Quella che racconta Albergati è una storia d’amore e di sofferenza, ma non nella classica accezione di amore/dolore, eros/tanatos, qui si tratta di uno scivolare lento di lei nella depressione, in una forma di ossessione che le ruba la vita.
Tutto ha inizio in uno splendido agosto sul mare, con una forte scottatura al naso – non può sfuggire il rimando a Il naso di Gogol – che non scompare, bensì diventa una rosacea di cui lei si vergogna, che la isola sempre di più dagli amici, dai suoi alunni, dal mondo. E chiede tutto l’amore, la comprensione di lui, ai cui occhi lei è sempre bella, non ha importanza il rossore sul naso. Eppure in casa scende il silenzio: “Ai pasti, se siamo soli, / non parliamo quasi mai /- tu sempre pronta a scartare sul naso – / poche frasi spente / cosa ho fatto io cosa tu oggi / “Sono un clown, con questo naso, /quando entro in classe /vedo i sorrisini degli allievi”.

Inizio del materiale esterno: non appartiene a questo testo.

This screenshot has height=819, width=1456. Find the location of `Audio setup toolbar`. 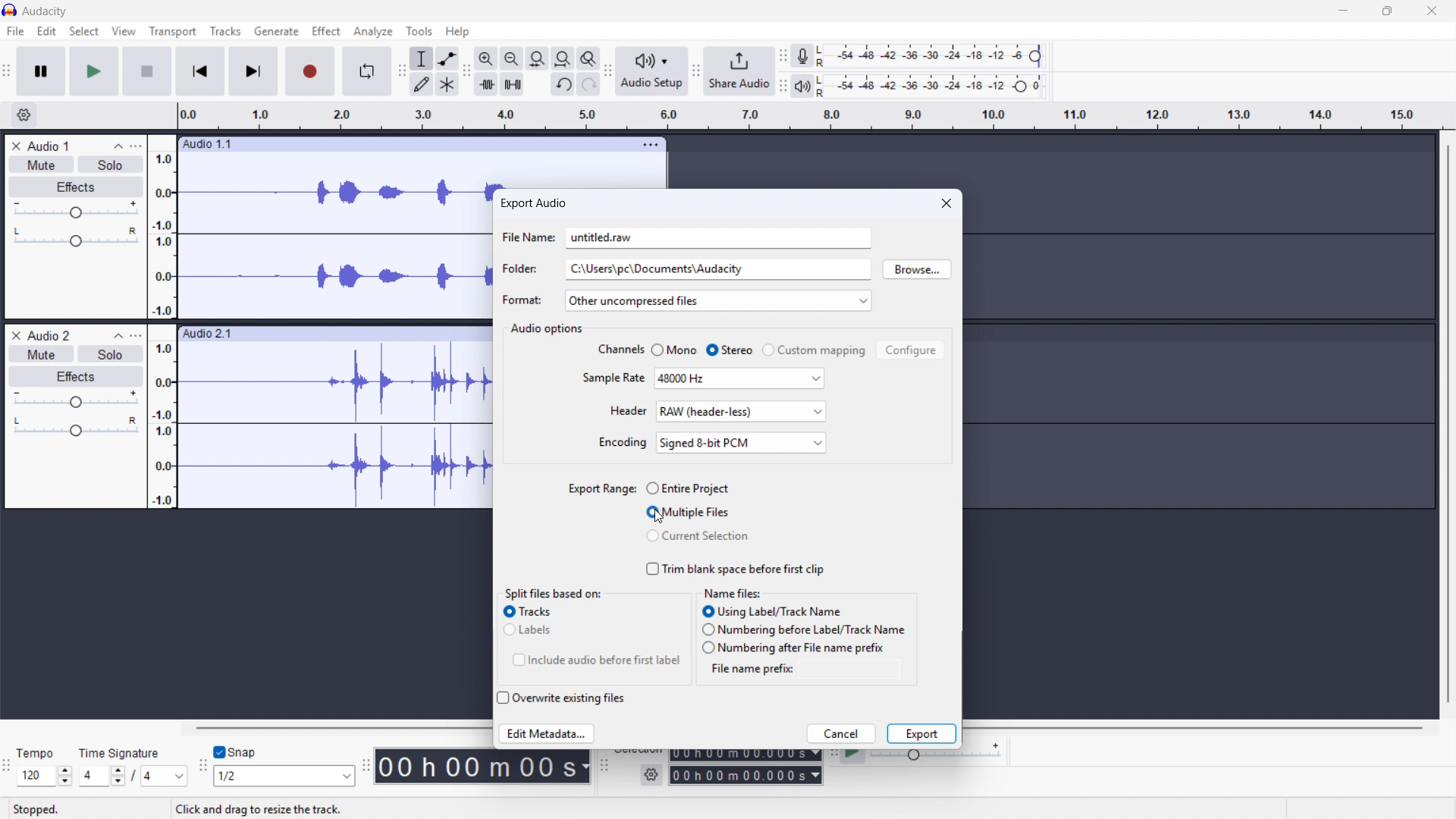

Audio setup toolbar is located at coordinates (608, 71).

Di cemento è la diga sui cui bordi lei cammina, e lì soffia sempre il vento.
Le depressioni forti, malattie che necessitano di cure e talora di ospedalizzazione, distruggono il malato, cancellano il valore della vita, ma logorano anche i familiari, perché c’è bisogno di pazienza e di una attenzione particolare alle parole, ai gesti, a tutto, davanti alla estrema fragilità e alla perdita di desiderio di vita: “ti lasci convincere / per qualche giorno /qualche ora / parole come un filo sbagliato / troppo fragile / per ricucire il mondo / brandelli che si riallacciano per poco / prima che lo strappo nuovamente li laceri”. Nonostante l’attenzione e la cura, può sopraggiungere un momento di stanchezza estrema in cui non vengono in mente altre parole se non “Vai dove cazzo ti pare!”
Lei è uscita in macchina verso la diga di cemento e non è tornata più. Dopo le promesse, i tentativi di cura, le illusorie riprese: “Riprendi i farmaci smetti / stai meglio stai peggio /continui a dire che non hai niente / è solo il naso / se guarisce torno come prima / a me alla psichiatra / a te?”, quella mattina lei è uscita per comprare le sigarette e non è tornata, e il suo telefono è spento, e poi la chiamata alla polizia e la scoperta della verità: “la targa il colore della Micra / blu elettrico che le telecamere non hanno ripreso”.
Arriva la solitudine nella casa vuota di lei, le immagini di momenti di bellezza vissuti, l’analisi delle responsabilità, i sensi di colpa, i mesi delle “emozioni ossimoriche”, dei se ripetuti: se avessi fatto, se avessi detto… Questo narrano i versi di Albergati, che fa toccare il dolore, senza retorica, al di fuori di luoghi comuni, e si apre alla riflessione sul senso della vita, sulla responsabilità di ognuno verso gli altri e verso noi stessi, sull’obbligo morale di non sprecarla, la vita che ci è rimasta. Ma torna una domanda tormentosa: “è meglio ora? – per me – non è meglio?”
E se lui riparte cercando di acchiappare un poco di nuova felicità, è sempre presente l’immagine di lei, delle sue sofferenze: “Mi trovo spesso a pensare / nella mia felicità / che non mi manca niente /e poi mi spaventa / il vento di quella voragine di quell’assenza / enorme”. Diviso tra la paura e il bisogno di dimenticare, tornerà insidiosa la domanda. “perché non è bastato l’amore / la cura / le attenzioni / a frenare il volo?”